The incidence of hypomagnesemia (both overall and severe [NCI CTC Grades 3 & 4]) was increased in patients receiving Erbitux alone or in combination with chemotherapy as compared to those receiving best supportive care or chemotherapy alone based on ongoing, controlled clinical trials in 244 patients. Approximately one-half of these patients receiving Erbitux experienced hypomagnesemia and 10-15% experienced severe hypomagnesemia. Electrolyte repletion was necessary in some patients and in severe cases, intravenous replacement was required. Patients receiving Erbitux therapy should be periodically monitored for hypomagnesemia, and accompanying hypocalcemia and hypokalemia during, and up to 8 weeks following the completion of, Erbitux therapy.
The most serious adverse reactions associated with Erbitux in combination with radiation therapy in 208 patients with head and neck cancer were infusion reaction (3%), cardiopulmonary arrest (2%), dermatologic toxicity (2.5%), mucositis (6%), radiation dermatitis (3%), confusion (2%), and diarrhea (2%).

=====

> EXERCISES:
1 – Answer these questions from the Erbitux safety text:
(a) How many patients were in the controlled clinical trials used to assess hypomagnesemia?
(b) What percentage of the patients receiving Erbitux experienced severe hypomagnesemia?
(c) How common was mucositis in patients receiving Erbitux with radiation therapy?
2 – In the Erbitux safety text, rewrite the part that opens with the words containing "The most serious" and closes with "and diarrhea (2%).", replacing "confusion" with "disorientation".
3 – Continue the text on Erbitux adverse reactions from its last sentence.

=====

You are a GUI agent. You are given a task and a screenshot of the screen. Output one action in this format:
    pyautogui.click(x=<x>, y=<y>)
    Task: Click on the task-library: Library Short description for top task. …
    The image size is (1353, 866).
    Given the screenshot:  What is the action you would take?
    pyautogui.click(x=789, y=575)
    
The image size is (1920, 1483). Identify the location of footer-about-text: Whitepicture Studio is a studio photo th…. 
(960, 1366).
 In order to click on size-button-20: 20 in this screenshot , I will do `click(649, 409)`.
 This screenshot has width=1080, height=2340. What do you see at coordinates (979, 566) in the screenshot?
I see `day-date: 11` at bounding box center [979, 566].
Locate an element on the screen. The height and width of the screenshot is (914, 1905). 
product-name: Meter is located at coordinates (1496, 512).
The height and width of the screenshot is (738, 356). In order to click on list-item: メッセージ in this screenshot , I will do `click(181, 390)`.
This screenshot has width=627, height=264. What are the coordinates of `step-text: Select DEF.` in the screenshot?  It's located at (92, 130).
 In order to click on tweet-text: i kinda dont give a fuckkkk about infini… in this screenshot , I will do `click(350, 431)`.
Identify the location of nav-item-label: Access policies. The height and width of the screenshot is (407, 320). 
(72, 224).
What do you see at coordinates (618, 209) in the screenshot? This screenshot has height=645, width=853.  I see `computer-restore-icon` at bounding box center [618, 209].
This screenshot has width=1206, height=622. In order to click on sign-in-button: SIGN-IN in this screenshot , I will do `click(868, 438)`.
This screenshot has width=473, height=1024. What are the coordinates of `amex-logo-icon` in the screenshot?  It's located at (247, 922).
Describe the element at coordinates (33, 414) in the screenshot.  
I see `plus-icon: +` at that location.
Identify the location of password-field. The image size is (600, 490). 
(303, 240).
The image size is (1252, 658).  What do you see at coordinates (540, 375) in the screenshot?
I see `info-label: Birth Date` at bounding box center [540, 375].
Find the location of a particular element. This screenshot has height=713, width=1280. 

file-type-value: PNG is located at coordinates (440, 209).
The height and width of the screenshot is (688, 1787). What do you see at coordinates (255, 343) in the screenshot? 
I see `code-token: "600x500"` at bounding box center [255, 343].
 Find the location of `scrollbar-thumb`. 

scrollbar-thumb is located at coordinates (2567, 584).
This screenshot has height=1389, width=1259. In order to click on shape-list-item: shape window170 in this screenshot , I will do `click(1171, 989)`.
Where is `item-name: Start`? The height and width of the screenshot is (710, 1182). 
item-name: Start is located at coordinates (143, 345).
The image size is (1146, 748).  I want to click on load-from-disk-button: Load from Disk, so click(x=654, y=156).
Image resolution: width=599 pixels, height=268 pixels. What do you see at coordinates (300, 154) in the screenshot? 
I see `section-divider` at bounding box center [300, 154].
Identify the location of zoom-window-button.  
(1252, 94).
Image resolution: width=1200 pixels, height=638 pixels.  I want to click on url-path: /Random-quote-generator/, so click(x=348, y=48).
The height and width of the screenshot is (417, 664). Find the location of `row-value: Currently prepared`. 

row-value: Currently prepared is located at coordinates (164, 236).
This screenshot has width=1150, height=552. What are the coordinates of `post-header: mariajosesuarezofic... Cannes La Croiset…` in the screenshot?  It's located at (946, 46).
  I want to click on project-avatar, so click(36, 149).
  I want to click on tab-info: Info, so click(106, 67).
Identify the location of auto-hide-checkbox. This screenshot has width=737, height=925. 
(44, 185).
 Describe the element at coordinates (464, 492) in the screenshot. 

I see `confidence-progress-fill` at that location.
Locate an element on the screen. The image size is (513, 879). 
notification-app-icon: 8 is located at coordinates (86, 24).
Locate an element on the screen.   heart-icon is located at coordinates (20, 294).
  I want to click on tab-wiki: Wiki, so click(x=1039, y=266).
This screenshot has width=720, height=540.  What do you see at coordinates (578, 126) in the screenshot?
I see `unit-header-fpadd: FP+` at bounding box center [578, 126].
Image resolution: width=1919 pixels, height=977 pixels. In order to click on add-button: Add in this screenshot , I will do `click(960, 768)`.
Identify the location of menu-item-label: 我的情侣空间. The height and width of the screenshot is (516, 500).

=====

> RESPONSE LIST:
1 –
(a) 244
(b) 10-15%
(c) 6%

2 –
The most serious adverse reactions associated with Erbitux in combination with radiation therapy in 208 patients with head and neck cancer were infusion reaction (3%), cardiopulmonary arrest (2%), dermatologic toxicity (2.5%), mucositis (6%), radiation dermatitis (3%), disorientation (2%), and diarrhea (2%).

3 –
The most serious adverse reactions associated with Erbitux in mCRC clinical trials (N=774) were infusion reaction (3%), dermatologic toxicity (1%), interstitial lung disease (0.4%), fever (5%), sepsis (3%), kidney failure (2%), pulmonary embolus (1%), dehydration (5% in patients receiving Erbitux with irinotecan, 2% in patients receiving Erbitux as a single agent) and diarrhea (6% in patients receiving Erbitux with irinotecan, 0.2% in patients receiving Erbitux as a single agent).
The overall incidence of late radiation toxicities (any grade) was higher with Erbitux in combination with radiation therapy compared with radiation therapy alone. The following sites were affected: salivary glands (65%/56%), larynx (52%/36%), subcutaneous tissue (49%/45%), mucous membranes (48%/39%), esophagus (44%/35%), skin (42%/33%), brain (11%/9%), lung (11%/8%), spinal cord (4%/3%), and bone (4%/5%) in the Erbitux and radiation versus radiation alone arms, respectively.
The incidence of Grade 3 or 4 late radiation toxicities were generally similar between the radiation therapy alone and the Erbitux plus radiation therapy arms.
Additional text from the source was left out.